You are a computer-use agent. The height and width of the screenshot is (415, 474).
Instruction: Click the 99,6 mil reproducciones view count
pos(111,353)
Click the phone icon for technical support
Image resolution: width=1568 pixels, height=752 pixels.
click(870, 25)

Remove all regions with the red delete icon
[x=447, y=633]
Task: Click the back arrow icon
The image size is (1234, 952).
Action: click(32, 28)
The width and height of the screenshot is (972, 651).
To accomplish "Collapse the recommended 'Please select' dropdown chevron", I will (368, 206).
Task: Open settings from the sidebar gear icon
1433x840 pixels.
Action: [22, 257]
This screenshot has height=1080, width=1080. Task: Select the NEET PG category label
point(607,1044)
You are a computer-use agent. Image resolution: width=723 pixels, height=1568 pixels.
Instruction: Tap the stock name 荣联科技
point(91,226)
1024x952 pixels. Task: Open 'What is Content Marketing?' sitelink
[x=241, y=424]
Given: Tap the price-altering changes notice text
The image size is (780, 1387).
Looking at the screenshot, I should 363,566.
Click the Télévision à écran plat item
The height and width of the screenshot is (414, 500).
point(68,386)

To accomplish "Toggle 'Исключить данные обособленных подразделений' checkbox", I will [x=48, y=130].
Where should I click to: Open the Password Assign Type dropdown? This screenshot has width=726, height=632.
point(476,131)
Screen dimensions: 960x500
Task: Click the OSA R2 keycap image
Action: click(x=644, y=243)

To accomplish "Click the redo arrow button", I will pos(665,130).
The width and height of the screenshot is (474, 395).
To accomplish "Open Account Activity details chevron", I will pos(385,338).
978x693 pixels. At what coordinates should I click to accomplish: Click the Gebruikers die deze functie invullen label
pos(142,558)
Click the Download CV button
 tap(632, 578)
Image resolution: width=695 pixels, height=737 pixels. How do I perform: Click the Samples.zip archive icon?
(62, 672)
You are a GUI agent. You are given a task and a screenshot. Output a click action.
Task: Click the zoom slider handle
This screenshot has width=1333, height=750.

***

*Énoncé du problème*
Mettez à jour tout le matériel ci-dessus en remplaçant « chevron » par « caret » partout où il apparaît, puis redonnez les lignes sans aucune autre modification.

*Solution du problème*
You are a computer-use agent. The height and width of the screenshot is (415, 474).
Instruction: Click the 99,6 mil reproducciones view count
pos(111,353)
Click the phone icon for technical support
Image resolution: width=1568 pixels, height=752 pixels.
click(870, 25)

Remove all regions with the red delete icon
[x=447, y=633]
Task: Click the back arrow icon
The image size is (1234, 952).
Action: click(32, 28)
The width and height of the screenshot is (972, 651).
To accomplish "Collapse the recommended 'Please select' dropdown caret", I will (368, 206).
Task: Open settings from the sidebar gear icon
1433x840 pixels.
Action: [22, 257]
This screenshot has height=1080, width=1080. Task: Select the NEET PG category label
point(607,1044)
You are a computer-use agent. Image resolution: width=723 pixels, height=1568 pixels.
Instruction: Tap the stock name 荣联科技
point(91,226)
1024x952 pixels. Task: Open 'What is Content Marketing?' sitelink
[x=241, y=424]
Given: Tap the price-altering changes notice text
The image size is (780, 1387).
Looking at the screenshot, I should 363,566.
Click the Télévision à écran plat item
The height and width of the screenshot is (414, 500).
point(68,386)

To accomplish "Toggle 'Исключить данные обособленных подразделений' checkbox", I will [x=48, y=130].
Where should I click to: Open the Password Assign Type dropdown? This screenshot has width=726, height=632.
point(476,131)
Screen dimensions: 960x500
Task: Click the OSA R2 keycap image
Action: click(x=644, y=243)

To accomplish "Click the redo arrow button", I will pos(665,130).
The width and height of the screenshot is (474, 395).
To accomplish "Open Account Activity details caret", I will pos(385,338).
978x693 pixels. At what coordinates should I click to accomplish: Click the Gebruikers die deze functie invullen label
pos(142,558)
Click the Download CV button
 tap(632, 578)
Image resolution: width=695 pixels, height=737 pixels. How do I perform: Click the Samples.zip archive icon?
(62, 672)
You are a GUI agent. You are given a task and a screenshot. Output a click action.
Task: Click the zoom slider handle
This screenshot has width=1333, height=750.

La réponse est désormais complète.